The heavy trucks would instead use the link road to move from the highway towards the Darling Causeway. At the same time, local and tourist traffic would be able to drive into the town.
Mr Buckwell said business owners supported the link road, which had been nine months in development.
"The health of the town is very, very important and the RMS have completely disregarded any of our concerns," he said.
"It's supposed to be a safety upgrade - there are so many instances along here where the design is really unsafe. You have to really take your life into your hands [trying to turn on to the highway from some of the side streets]."
Local David May, a member of the Mount Victoria business and heritage group, said he believed the RMS's current plans, which include a service road for residential access, will destroy the amenity of the village. The service road would slice into the hillside on the eastern approach to town and plans also include "obtrusive barriers looming over the old railway cottage", he said.

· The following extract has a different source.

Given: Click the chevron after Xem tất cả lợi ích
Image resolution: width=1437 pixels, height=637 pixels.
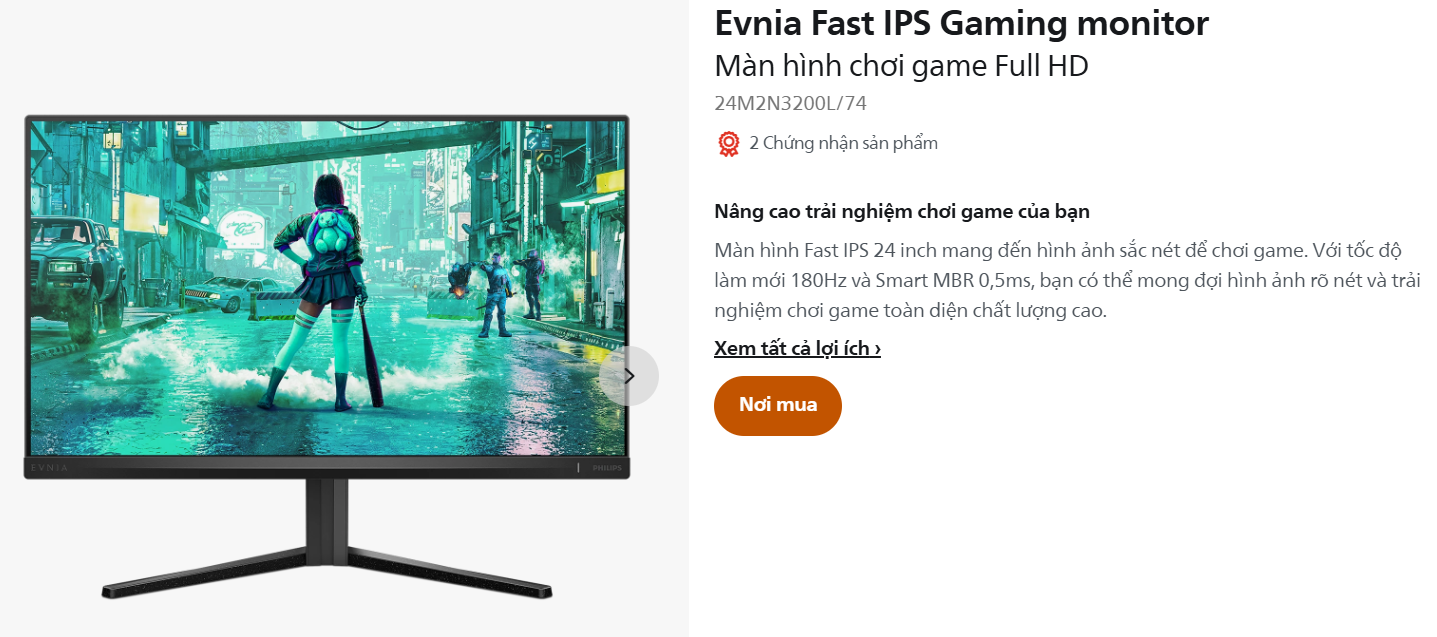Looking at the screenshot, I should (x=877, y=349).
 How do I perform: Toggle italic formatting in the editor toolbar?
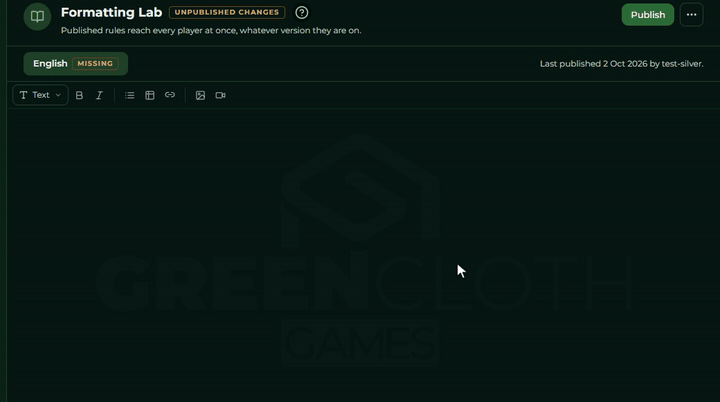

"The key point in terms of the proposed RMS works is that they will actually accentuate the already difficult traffic situation in the centre of the village. It is a pinch-point that cannot be significantly altered for space/heritage reasons and it is becoming increasingly dangerous even now. In trying to solve problems elsewhere the RMS will make this area even more problematical."
He said Mr Buckwell's plan takes the pressure off Station Street.
"It becomes free of trucks and the village can regenerate."
He conceded that the new intersection would have to be big but he said there were no private houses directly adjacent and the RMS already owned the land it would need.
But the deadline is tight. The business and heritage group wrote to the Roads Minister, Duncan Gay, on January 24, asking for a moratorium on planned work on the eastern approach to the town while the alternative is discussed. They had not heard back from the minister.